Identifying rows and columns of a matrix that satisfy a specific feature

One possibility is:

z = Position[mat, {0 ..}];
c = Position[Transpose@mat, {0 ..}];

Delete[Transpose@Delete[mat // Transpose, c], z]

An alternative is:

Select[Transpose[Select[mat, Not[And @@ PossibleZeroQ[#]] &]], 
  Not[And @@ PossibleZeroQ[#]] &] // Transpose

nonzerorows = Flatten @ Position[mat, Except @ {0 ..}, 1, Heads -> False]

{1, 2, 3, 5, 6, 7, 9, 10, 11, 13, 14, 15}

nonzerocols = Flatten @ Position[Transpose @ mat, Except @ {0 ..}, 1, Heads -> False]

{1, 2, 3, 5, 6, 7, 9, 10, 11, 13, 14, 15}

mat1 = mat[[nonzerorows, nonzerocols]];

mat1 // MatrixForm

{zerorows, zerocols} = MapThread[Complement[Range @ # @ Dimensions[mat], #2] &, 
  {{First, Last}, {nonzerorows, nonzerocols}}]
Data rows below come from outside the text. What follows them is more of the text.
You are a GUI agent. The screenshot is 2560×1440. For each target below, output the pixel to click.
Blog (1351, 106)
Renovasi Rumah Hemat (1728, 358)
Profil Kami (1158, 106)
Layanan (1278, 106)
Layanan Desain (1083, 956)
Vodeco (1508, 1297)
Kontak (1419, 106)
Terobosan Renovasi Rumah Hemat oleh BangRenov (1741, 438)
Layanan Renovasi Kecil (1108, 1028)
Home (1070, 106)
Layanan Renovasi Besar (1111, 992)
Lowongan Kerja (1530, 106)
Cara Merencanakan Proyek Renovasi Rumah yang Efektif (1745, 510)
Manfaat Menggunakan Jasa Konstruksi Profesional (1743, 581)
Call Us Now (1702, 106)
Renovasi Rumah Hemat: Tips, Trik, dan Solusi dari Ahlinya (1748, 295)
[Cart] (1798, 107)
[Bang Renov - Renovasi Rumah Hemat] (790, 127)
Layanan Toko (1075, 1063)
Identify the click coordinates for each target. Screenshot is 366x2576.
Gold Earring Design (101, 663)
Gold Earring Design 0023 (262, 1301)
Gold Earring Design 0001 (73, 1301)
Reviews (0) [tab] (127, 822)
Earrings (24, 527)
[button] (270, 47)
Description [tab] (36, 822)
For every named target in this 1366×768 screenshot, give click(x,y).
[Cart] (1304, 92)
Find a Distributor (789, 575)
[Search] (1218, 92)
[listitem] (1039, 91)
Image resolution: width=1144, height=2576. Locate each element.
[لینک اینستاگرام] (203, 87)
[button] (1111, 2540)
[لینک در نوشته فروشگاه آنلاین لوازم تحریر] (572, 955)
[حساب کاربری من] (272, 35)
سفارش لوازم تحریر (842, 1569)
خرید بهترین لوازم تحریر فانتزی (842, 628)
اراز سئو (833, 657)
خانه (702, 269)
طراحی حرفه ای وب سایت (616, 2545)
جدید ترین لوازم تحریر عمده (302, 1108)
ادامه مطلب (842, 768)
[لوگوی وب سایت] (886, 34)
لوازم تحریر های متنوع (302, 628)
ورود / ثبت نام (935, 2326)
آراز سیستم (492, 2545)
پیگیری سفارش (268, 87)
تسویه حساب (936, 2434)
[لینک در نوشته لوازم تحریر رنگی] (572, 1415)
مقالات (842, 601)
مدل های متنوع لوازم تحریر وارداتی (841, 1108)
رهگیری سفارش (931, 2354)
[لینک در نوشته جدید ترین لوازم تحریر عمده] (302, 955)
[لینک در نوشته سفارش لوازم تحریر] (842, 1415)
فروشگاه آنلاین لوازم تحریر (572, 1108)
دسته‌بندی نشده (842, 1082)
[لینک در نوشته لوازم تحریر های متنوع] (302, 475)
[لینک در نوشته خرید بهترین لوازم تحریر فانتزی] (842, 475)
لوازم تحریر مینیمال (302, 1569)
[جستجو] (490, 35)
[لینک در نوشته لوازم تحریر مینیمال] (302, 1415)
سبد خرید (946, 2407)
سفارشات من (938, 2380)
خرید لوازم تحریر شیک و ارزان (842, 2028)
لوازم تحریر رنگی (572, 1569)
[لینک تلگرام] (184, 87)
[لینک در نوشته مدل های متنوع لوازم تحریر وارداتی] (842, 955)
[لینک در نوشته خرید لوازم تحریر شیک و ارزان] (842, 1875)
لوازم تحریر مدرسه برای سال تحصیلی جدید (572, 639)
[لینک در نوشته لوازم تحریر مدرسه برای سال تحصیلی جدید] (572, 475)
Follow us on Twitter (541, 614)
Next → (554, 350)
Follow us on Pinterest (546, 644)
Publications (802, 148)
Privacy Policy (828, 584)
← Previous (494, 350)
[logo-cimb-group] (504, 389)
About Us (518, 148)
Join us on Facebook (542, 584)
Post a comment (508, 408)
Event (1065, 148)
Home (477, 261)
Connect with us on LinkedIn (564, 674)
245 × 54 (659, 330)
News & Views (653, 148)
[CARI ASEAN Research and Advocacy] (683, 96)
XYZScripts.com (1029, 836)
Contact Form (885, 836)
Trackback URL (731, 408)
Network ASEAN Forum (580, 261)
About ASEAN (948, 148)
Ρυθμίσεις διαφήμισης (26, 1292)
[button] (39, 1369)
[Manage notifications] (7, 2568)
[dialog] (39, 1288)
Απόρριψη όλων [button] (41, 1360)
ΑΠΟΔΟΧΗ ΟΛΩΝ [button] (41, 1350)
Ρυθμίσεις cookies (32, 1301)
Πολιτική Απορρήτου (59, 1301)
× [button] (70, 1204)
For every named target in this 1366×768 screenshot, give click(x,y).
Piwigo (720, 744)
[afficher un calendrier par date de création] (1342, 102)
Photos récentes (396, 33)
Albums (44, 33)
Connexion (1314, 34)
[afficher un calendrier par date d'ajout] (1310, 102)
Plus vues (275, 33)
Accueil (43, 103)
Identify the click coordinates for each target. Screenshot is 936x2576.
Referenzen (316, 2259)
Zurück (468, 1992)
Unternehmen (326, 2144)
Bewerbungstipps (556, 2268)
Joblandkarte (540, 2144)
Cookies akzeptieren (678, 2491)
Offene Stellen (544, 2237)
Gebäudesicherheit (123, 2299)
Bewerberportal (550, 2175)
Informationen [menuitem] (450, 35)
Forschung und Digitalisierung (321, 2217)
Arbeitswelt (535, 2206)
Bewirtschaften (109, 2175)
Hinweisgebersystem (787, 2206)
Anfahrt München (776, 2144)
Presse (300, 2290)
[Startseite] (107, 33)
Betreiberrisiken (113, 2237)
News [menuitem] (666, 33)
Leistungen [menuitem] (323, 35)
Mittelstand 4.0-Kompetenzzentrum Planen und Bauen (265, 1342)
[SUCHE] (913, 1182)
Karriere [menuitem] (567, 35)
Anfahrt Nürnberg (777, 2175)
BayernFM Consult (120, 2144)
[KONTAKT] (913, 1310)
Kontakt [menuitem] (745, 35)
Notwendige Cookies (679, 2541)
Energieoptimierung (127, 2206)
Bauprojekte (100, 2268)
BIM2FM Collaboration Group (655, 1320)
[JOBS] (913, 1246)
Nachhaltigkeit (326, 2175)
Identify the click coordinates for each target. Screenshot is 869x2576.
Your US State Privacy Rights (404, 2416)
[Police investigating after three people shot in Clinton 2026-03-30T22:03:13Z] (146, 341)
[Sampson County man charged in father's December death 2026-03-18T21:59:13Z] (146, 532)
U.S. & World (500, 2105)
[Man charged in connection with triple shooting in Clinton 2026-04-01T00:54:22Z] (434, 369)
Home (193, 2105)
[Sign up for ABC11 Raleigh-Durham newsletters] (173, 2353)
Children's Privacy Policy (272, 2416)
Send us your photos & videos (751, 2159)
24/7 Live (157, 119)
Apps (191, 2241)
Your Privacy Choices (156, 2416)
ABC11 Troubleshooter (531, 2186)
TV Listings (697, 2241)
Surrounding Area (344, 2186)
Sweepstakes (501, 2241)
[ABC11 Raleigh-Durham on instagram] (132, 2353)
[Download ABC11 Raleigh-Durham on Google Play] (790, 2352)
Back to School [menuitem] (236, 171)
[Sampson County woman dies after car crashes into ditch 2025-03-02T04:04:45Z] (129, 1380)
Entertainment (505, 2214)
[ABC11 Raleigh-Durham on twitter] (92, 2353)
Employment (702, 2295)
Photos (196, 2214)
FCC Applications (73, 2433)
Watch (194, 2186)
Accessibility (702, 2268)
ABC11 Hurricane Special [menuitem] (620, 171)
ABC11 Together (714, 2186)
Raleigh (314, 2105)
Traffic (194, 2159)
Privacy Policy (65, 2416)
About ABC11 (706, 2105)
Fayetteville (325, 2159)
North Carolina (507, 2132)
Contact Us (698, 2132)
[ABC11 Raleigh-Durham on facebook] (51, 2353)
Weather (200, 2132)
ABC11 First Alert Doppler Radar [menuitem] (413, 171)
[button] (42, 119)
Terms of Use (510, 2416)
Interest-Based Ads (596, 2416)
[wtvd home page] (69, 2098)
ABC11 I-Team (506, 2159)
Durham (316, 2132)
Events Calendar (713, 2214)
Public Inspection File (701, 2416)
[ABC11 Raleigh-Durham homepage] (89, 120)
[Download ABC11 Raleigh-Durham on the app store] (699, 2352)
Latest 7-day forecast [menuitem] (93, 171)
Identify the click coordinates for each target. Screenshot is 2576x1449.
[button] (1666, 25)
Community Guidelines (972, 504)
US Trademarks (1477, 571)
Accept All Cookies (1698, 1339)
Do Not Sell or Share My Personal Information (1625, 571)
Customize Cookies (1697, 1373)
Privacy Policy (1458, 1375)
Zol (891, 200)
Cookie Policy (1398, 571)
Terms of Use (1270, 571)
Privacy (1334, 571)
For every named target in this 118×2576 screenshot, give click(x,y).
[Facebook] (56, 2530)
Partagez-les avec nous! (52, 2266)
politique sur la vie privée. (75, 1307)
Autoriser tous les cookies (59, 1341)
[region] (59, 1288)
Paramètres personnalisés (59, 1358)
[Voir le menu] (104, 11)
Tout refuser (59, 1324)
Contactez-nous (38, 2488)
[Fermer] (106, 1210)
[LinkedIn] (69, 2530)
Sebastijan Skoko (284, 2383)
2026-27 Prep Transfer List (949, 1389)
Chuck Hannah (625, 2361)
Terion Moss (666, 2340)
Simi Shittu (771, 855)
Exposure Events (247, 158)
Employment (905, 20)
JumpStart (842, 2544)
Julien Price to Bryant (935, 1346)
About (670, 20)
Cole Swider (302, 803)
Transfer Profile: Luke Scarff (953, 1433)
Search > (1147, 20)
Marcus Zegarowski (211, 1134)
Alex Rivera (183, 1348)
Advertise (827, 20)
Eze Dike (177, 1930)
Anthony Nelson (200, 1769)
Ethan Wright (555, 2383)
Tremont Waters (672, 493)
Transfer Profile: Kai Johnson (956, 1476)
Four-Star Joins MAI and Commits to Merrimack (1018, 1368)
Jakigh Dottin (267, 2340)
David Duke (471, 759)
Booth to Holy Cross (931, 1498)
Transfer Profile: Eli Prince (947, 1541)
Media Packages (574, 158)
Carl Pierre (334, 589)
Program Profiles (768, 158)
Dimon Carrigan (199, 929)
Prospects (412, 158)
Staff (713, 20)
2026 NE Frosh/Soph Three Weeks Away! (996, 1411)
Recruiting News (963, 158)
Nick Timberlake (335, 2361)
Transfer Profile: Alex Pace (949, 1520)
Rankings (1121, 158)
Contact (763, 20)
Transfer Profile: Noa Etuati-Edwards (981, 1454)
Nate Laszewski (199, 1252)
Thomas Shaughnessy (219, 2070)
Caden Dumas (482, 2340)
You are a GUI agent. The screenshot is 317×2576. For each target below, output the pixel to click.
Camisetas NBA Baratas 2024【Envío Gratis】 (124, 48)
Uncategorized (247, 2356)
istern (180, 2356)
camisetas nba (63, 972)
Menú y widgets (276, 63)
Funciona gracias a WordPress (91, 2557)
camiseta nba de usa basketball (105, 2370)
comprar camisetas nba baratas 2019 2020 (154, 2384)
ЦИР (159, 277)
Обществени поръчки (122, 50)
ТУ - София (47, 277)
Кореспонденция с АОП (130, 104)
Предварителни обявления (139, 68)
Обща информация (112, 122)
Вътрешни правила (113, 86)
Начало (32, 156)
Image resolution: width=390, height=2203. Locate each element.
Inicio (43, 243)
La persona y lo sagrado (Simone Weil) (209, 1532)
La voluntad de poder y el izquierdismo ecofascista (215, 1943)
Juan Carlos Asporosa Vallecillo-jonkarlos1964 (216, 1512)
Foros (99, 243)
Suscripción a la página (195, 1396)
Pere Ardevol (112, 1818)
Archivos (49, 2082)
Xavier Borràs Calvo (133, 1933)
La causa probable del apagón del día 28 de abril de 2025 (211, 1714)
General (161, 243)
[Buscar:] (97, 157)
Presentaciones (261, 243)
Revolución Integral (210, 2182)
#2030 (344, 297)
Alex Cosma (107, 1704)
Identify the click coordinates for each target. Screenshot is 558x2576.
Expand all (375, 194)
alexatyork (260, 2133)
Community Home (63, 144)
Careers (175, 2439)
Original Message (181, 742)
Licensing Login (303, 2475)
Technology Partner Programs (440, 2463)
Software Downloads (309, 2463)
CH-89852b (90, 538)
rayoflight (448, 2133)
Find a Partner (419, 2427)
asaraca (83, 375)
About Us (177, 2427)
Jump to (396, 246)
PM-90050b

 {{4, 8, 12, 16}, {4, 8, 12, 16}}

mat2 = DeleteCases[{}] @ ReplacePart[mat, 
   {Alternatives @@ zerorows, _} | {_, Alternatives @@ zerocols} -> Nothing];

mat2 == mat1

 True

You can get the final matrix directly using

mat3 = Nest[DeleteCases[{0 ..}] @* Transpose, mat, 2]

mat3 == mat1

True

A row of all zeros also sums to zero... so you can apply Total to sum the elements of each row and then select the positions that are zero:

Position[Total[mat], _?((# == 0) &)]

{{4}, {8}, {12}, {16}}

If you just want the row numbers, you can Flatten. For columns, do the same thing to the transpose of mat. If your matrix has both positive and negative entries, apply Abs to mat.